Уливи криво ухмыльнулся.
– Вы сами отвезете карты в Рим, – повторил Рилло властным тоном.
– Конечно, падре. Но…
– Что «но»? – недовольно спросил иезуит. – Какие еще «но»?
– Я хочу сказать… – Уливи проглотил слюну. – Я хочу сказать – в том случае повезу, если мне дадут эти чертовы мужланы.
– Вы возьмете карты у молодого. Его не пришлось долго уговаривать. – Рилло поднялся. – Доброй ночи, сын мой.
4
Голубой Нил бывает красным: в период бурных дождей он несет глинистую землю Абиссинского нагорья. Но теперь, в феврале, Голубой Нил отражал безоблачное небо.
По выходе из Хартума открылось желтое блюдце плоского островка. Зеленоватыми осклизлыми бревнами крокодилы млели под солнцем.
Поля и сады левобережья уступали натиску ив и тамарисков. Ивы и тамариски были в цепких тенетах ползучих растений.
Журавлиные стаи покидали ночлег. Шумной армадой уходили они на север – к Средиземному морю и далее, далее, к берегам Волги.
Ковалевский провожал их взглядом.
– Домой, – вздохнул он.
– В этих перелетах есть нечто таинственное, не познанное еще наукой, – ученым тоном сказал Ценковский. – Вчера мы говорили с Бремом…
Ковалевский наморщил облупившийся нос.
– Они домой улетают, – повторил Егор Петрович укоризненно: как, мол, вы, Левушка, не понимаете.
– Мда-с, – рассеянно отозвался тот. – А знаете, Егор Петрович, жаль, вы не познакомились короче с Альфредом. Отличный юноша, честное слово.
– Зато я короче познакомился с падре Рилло, – обронил Ковалевский. – Вот и еще, еще летят, домой, к нам домой…

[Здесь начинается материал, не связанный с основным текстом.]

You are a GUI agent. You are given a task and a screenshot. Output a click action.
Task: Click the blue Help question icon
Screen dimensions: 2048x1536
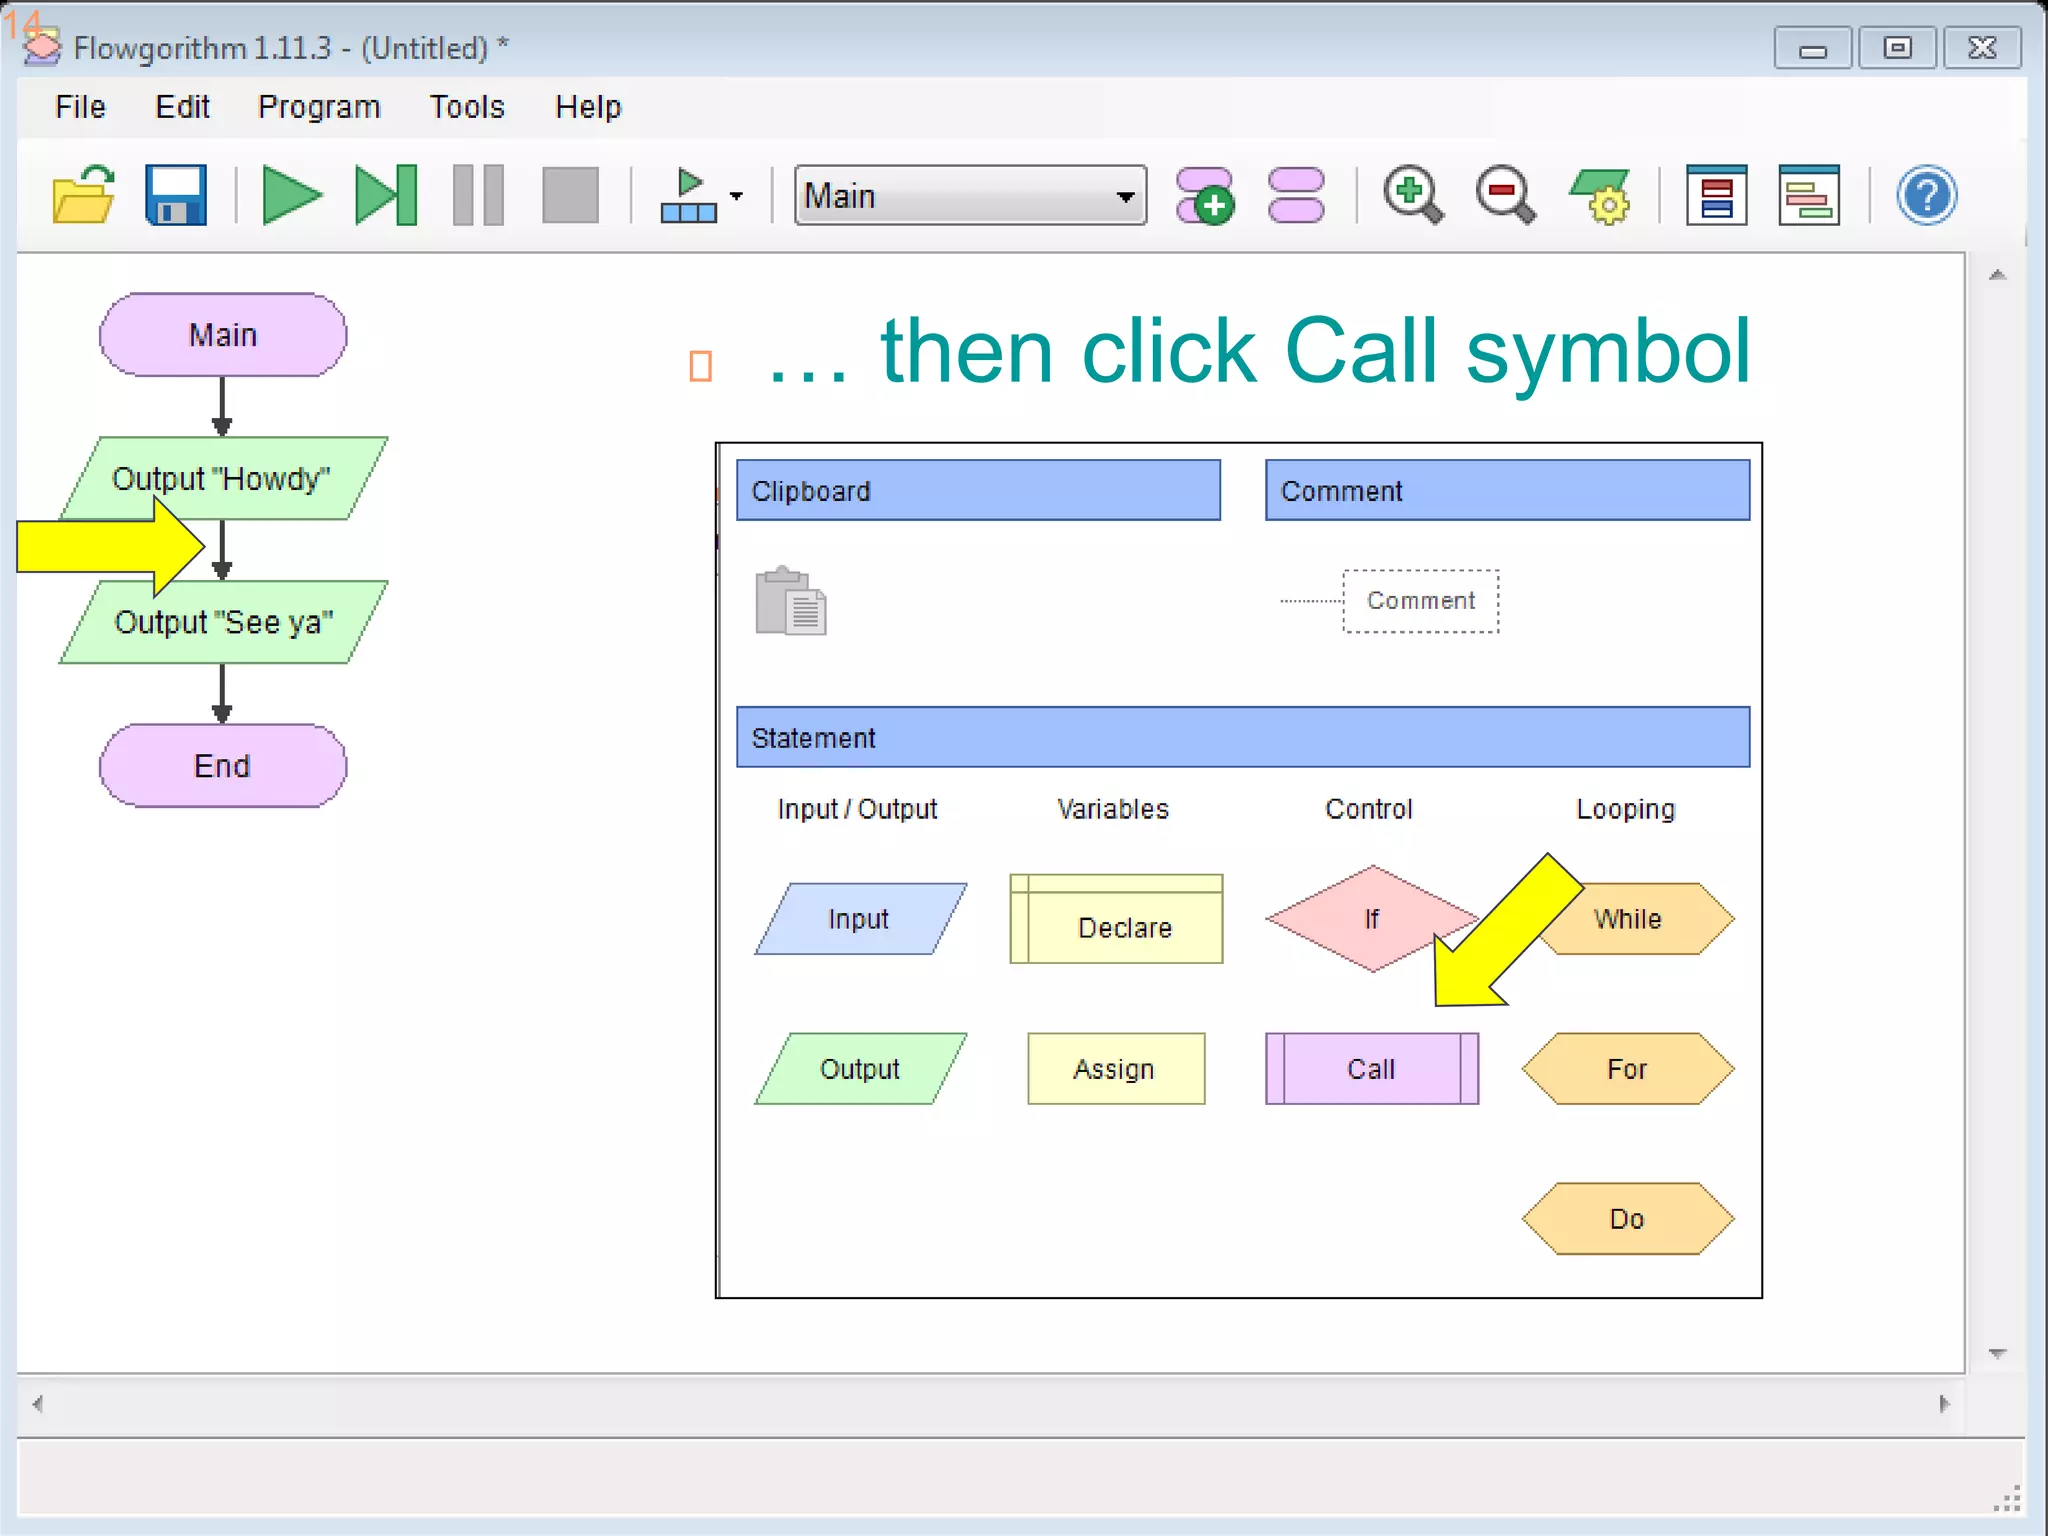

Разговор с иезуитом оставил неприятный осадок. Смутная тревога овладела Ковалевским. Почему? Он и сам не знал. Но избавиться от нее не мог.
Вот если бы Фомин, двадцатилетний Илюшка Фомин, уральский мастеровой, рассказал о своей давешней беседе с падре, если бы рассказал… Но Илюшка и не думал рассказывать. Он слонялся по барке, глазел на берега и посвистывал с видом человека, которому сам черт не брат.
Все еще ощущая смутную тревогу и не понимая причин ее, Ковалевский принялся измерять скорость течения реки. Ценковский помогал. Оказалось, Голубой Нил бежал шибче главного Нила.
– На версту с половинкой, – объявил Егор Петрович.
– Ну, вот… – сказал Левушка с таким видом, точно внушал Ковалевскому: «Видите, Егор Петрович, как оно, а вы что-то не в себе».
– Гм… гм… – пробормотал Ковалевский, и это означало: «В самом деле, чего я хмару на себя напустил?» И, повеселев, окликнул Ценковского: – Смотрите-ка!
Над баркой реял и всплескивал трехцветный русский флаг.
– Картинно, – сказал Ценковский.
– Не в том суть, Левушка.
– А в чем?
– Ужели не догадываетесь? На Голубом Ниле – впервые! Ай да мы!
– Это уже слава, – полушутя ответил Ценковский.
Барка шла медленно. Вода в реке стояла низко, мели проступали, как лысины. Нильская синь густела, принимая малахитовый оттенок, к берегам теснился, поднимаясь все выше, тропический лес.
Ночами выли гиены. У Бородина по спине бегали мурашки: он полагал, что гиены – это что-то из геенны, из адской преисподней. Гиппопотамы тяжело возились в воде и оттискивали следы на прибрежных полянах. Фомин, разглядывая глубокие вмятины, скреб подбородок: «Вколачивают, что сваю…» Цапли цепенели среди водяных лилий; Егор Петрович не мог решить, кто изящнее – птицы или цветы… А Лев Семенович Ценковский страдал от того, что скопища саранчи обгладывали листву великолепных деревьев… И все четверо хохотали до слез, когда жители какой-то деревни показали, как они ловят обезьян.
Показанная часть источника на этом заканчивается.